• **Pixel coordinate grounding data**
####
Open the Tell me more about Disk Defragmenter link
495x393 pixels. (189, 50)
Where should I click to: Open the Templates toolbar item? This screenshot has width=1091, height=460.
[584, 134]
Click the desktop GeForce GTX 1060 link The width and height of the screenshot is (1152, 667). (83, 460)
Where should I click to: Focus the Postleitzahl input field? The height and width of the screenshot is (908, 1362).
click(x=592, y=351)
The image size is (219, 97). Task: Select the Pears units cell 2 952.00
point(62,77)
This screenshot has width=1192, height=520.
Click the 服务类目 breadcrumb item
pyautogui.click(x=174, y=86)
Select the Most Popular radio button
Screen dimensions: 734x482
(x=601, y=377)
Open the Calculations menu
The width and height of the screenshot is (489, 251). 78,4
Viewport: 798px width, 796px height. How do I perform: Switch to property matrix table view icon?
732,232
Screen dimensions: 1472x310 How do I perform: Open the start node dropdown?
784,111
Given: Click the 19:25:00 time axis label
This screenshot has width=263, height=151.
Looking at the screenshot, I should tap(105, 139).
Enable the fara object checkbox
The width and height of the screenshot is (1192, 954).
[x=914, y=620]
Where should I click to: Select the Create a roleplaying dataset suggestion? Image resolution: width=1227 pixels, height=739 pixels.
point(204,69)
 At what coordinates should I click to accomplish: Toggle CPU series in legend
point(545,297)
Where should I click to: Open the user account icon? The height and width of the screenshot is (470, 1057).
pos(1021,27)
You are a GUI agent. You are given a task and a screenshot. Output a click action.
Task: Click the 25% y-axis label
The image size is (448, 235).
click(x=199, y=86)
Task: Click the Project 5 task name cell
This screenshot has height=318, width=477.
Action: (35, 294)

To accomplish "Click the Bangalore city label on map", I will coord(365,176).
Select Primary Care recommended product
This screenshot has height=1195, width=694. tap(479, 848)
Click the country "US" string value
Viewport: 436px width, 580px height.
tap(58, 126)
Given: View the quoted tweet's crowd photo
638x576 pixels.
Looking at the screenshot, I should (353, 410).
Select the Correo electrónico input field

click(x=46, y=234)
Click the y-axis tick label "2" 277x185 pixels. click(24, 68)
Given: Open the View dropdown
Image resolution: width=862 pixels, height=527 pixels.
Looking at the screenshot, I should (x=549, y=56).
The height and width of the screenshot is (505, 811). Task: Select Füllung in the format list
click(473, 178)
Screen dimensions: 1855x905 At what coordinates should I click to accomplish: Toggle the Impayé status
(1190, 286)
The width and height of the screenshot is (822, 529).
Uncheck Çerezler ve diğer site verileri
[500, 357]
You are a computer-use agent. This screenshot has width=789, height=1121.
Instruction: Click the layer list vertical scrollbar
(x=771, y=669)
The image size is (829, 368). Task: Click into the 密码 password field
####
• **Task prompt**
Every record above needs to be restated exactly.

• **Answer space**
Open the Tell me more about Disk Defragmenter link
495x393 pixels. (189, 50)
Where should I click to: Open the Templates toolbar item? This screenshot has width=1091, height=460.
[584, 134]
Click the desktop GeForce GTX 1060 link The width and height of the screenshot is (1152, 667). (83, 460)
Where should I click to: Focus the Postleitzahl input field? The height and width of the screenshot is (908, 1362).
click(x=592, y=351)
The image size is (219, 97). Task: Select the Pears units cell 2 952.00
point(62,77)
This screenshot has width=1192, height=520.
Click the 服务类目 breadcrumb item
pyautogui.click(x=174, y=86)
Select the Most Popular radio button
Screen dimensions: 734x482
(x=601, y=377)
Open the Calculations menu
The width and height of the screenshot is (489, 251). 78,4
Viewport: 798px width, 796px height. How do I perform: Switch to property matrix table view icon?
732,232
Screen dimensions: 1472x310 How do I perform: Open the start node dropdown?
784,111
Given: Click the 19:25:00 time axis label
This screenshot has width=263, height=151.
Looking at the screenshot, I should tap(105, 139).
Enable the fara object checkbox
The width and height of the screenshot is (1192, 954).
[x=914, y=620]
Where should I click to: Select the Create a roleplaying dataset suggestion? Image resolution: width=1227 pixels, height=739 pixels.
point(204,69)
 At what coordinates should I click to accomplish: Toggle CPU series in legend
point(545,297)
Where should I click to: Open the user account icon? The height and width of the screenshot is (470, 1057).
pos(1021,27)
You are a GUI agent. You are given a task and a screenshot. Output a click action.
Task: Click the 25% y-axis label
The image size is (448, 235).
click(x=199, y=86)
Task: Click the Project 5 task name cell
This screenshot has height=318, width=477.
Action: (35, 294)

To accomplish "Click the Bangalore city label on map", I will coord(365,176).
Select Primary Care recommended product
This screenshot has height=1195, width=694. tap(479, 848)
Click the country "US" string value
Viewport: 436px width, 580px height.
tap(58, 126)
Given: View the quoted tweet's crowd photo
638x576 pixels.
Looking at the screenshot, I should (353, 410).
Select the Correo electrónico input field

click(x=46, y=234)
Click the y-axis tick label "2" 277x185 pixels. click(24, 68)
Given: Open the View dropdown
Image resolution: width=862 pixels, height=527 pixels.
Looking at the screenshot, I should (x=549, y=56).
The height and width of the screenshot is (505, 811). Task: Select Füllung in the format list
click(473, 178)
Screen dimensions: 1855x905 At what coordinates should I click to accomplish: Toggle the Impayé status
(1190, 286)
The width and height of the screenshot is (822, 529).
Uncheck Çerezler ve diğer site verileri
[500, 357]
You are a computer-use agent. This screenshot has width=789, height=1121.
Instruction: Click the layer list vertical scrollbar
(x=771, y=669)
The image size is (829, 368). Task: Click into the 密码 password field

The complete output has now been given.